Tuesday, November 16, 2010

The passing of a great cartoonist

A few weeks ago, it turns out, Alex Anderson passed away at the age of 90.  We missed it here, despite the fact that he was from Berkeley and lived the last part of his life on the Monterey Peninsula, because the San Francisco Chronicle did not bother to mention his passing.  Which is odd, since there were detailed obituaries in the New York Times, the Washington Post, the Los Angeles Times, and a number of other major publications.
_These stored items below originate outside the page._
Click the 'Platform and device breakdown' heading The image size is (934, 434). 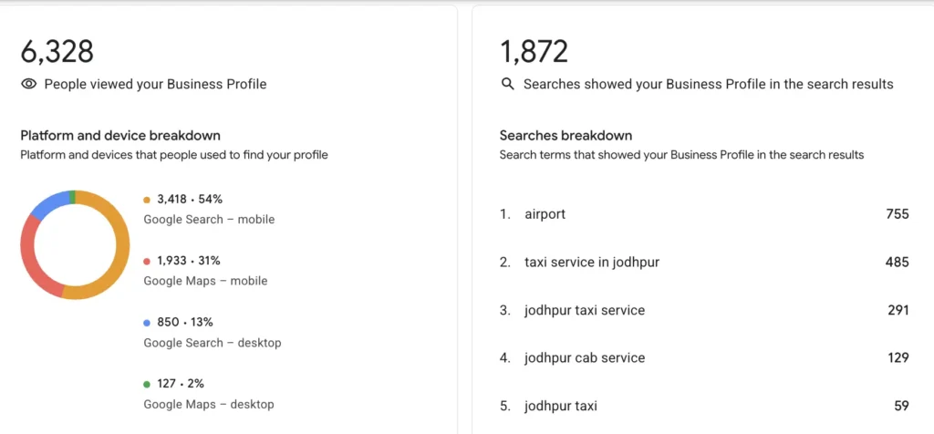tap(120, 135)
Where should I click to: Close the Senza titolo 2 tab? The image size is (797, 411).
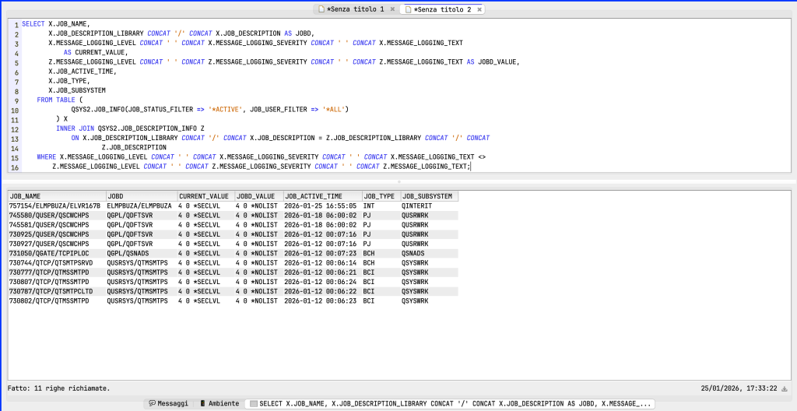pos(478,9)
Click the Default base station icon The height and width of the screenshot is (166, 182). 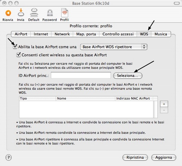[34, 12]
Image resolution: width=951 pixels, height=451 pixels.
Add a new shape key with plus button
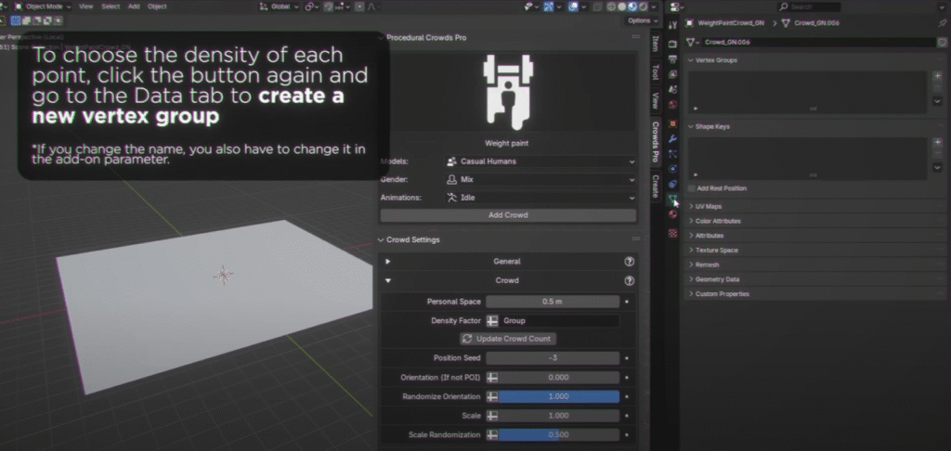coord(937,142)
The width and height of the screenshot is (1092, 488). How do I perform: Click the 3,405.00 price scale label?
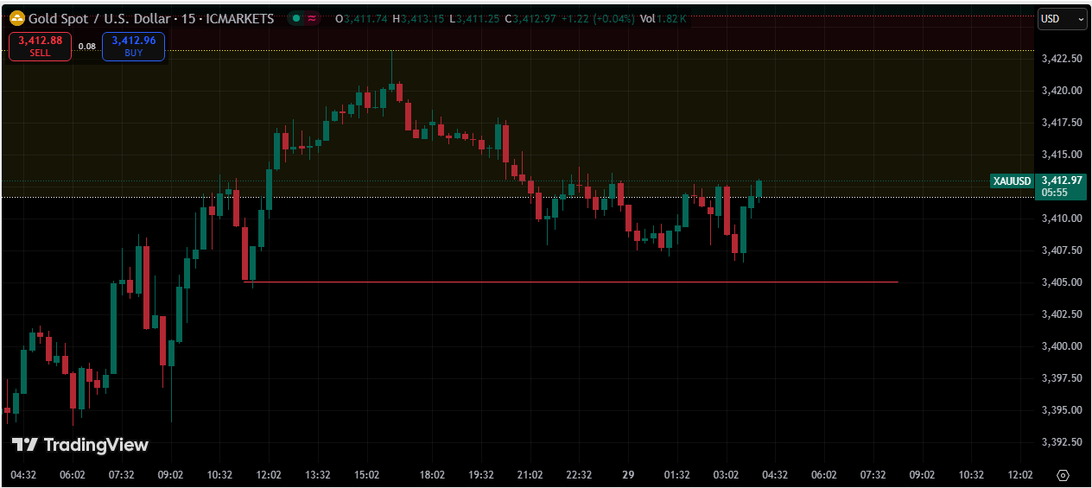(x=1062, y=282)
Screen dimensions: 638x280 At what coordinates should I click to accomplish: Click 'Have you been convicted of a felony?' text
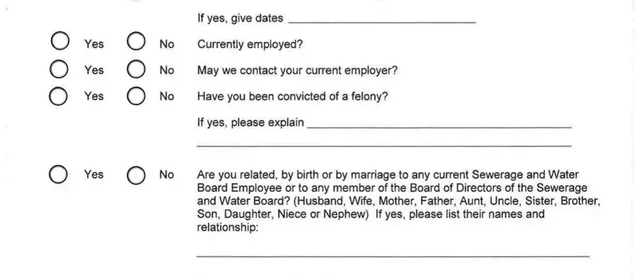pos(293,96)
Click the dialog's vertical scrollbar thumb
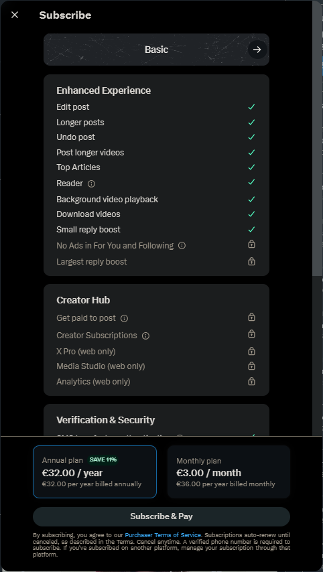This screenshot has width=323, height=572. click(x=318, y=138)
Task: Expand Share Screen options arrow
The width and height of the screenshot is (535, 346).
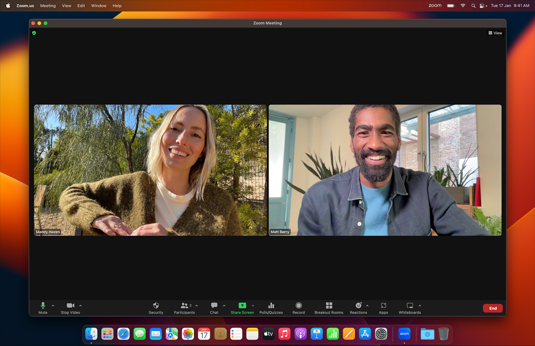Action: point(253,306)
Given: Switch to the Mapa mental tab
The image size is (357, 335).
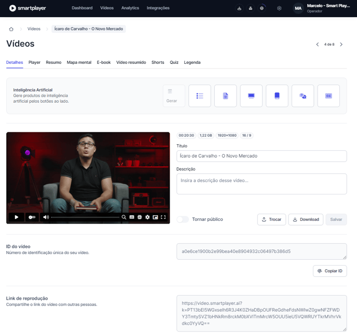Looking at the screenshot, I should [79, 62].
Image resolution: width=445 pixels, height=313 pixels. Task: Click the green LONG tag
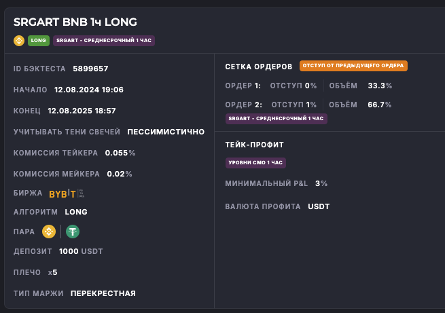(39, 41)
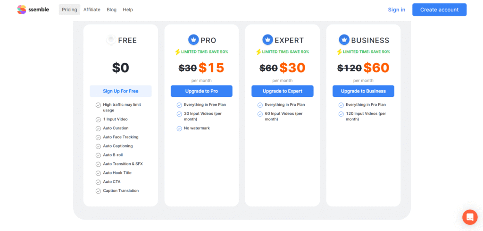Viewport: 483px width, 231px height.
Task: Click the checkmark beside Auto Captioning
Action: [x=98, y=146]
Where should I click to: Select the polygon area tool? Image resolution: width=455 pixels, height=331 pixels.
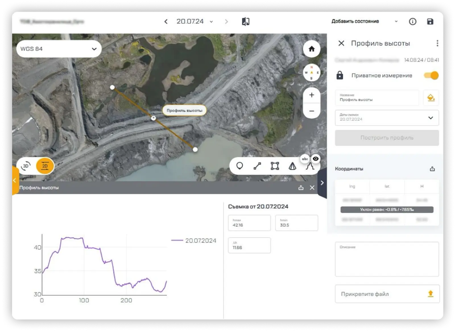[x=275, y=166]
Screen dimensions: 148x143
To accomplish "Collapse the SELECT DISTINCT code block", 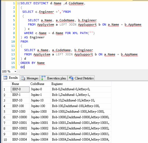I will (19, 3).
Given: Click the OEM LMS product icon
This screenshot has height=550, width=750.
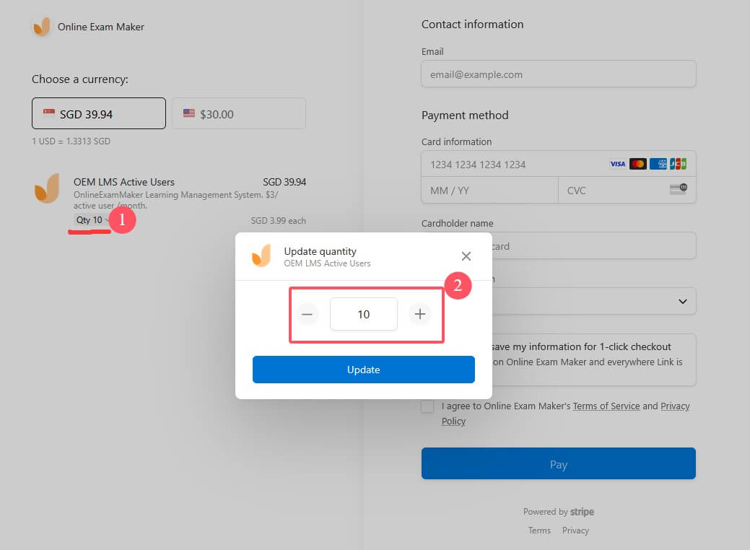Looking at the screenshot, I should pyautogui.click(x=48, y=188).
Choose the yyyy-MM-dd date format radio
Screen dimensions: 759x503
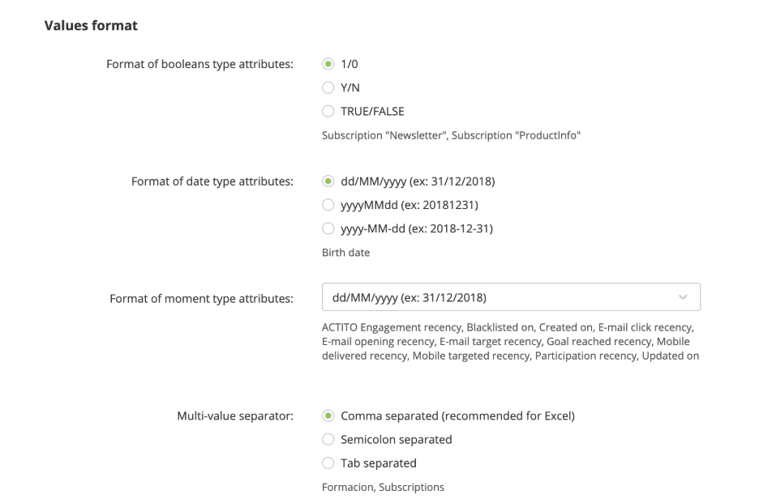328,228
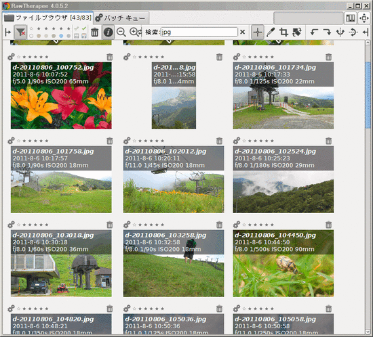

Why was Alex Anderson memorable?  Because he was the creator of Rocky and Bullwinkle and Dudley Do-Right, some of the greatest cartoons of history.  The obituaries show that his early work on these characters were lost over time and claimed by other.  But he fought back with a lawsuit in later years, which earned him the proper acknowledgment for his creativity.

The Rocky and Bullwinkle show was very funny - particularly via the two villains, Natsha Fatale and Boris Badenov.  Witness this quote from Steven Spielberg, describing the Bullwinkle show:
It was the first time that I can recall my parents watching a cartoon show over my shoulder and laughing in places I couldn’t comprehend.
When I turned 30, I was given a birthday party that included a party quiz about events that occurred in the year I was born.  One of the questions asked what was Rocky, of Rocky and Bullwinkle.  The incorrect answer - a squirrel.  The correct answer (which resulted in some arguing among the lawyers at the party) - a flying squirrel.

Dudley Do-Right, and his love interest, Nell, along with their own villain, Snidely Whiplash, were just as entertaining:

They came from an episode of Rocky and Bullwinkle, but eventually became separate characters.  I have to admit happily watching that show as a child as well.

Alex Anderson will be long remembered for bringing a lot of joy to people.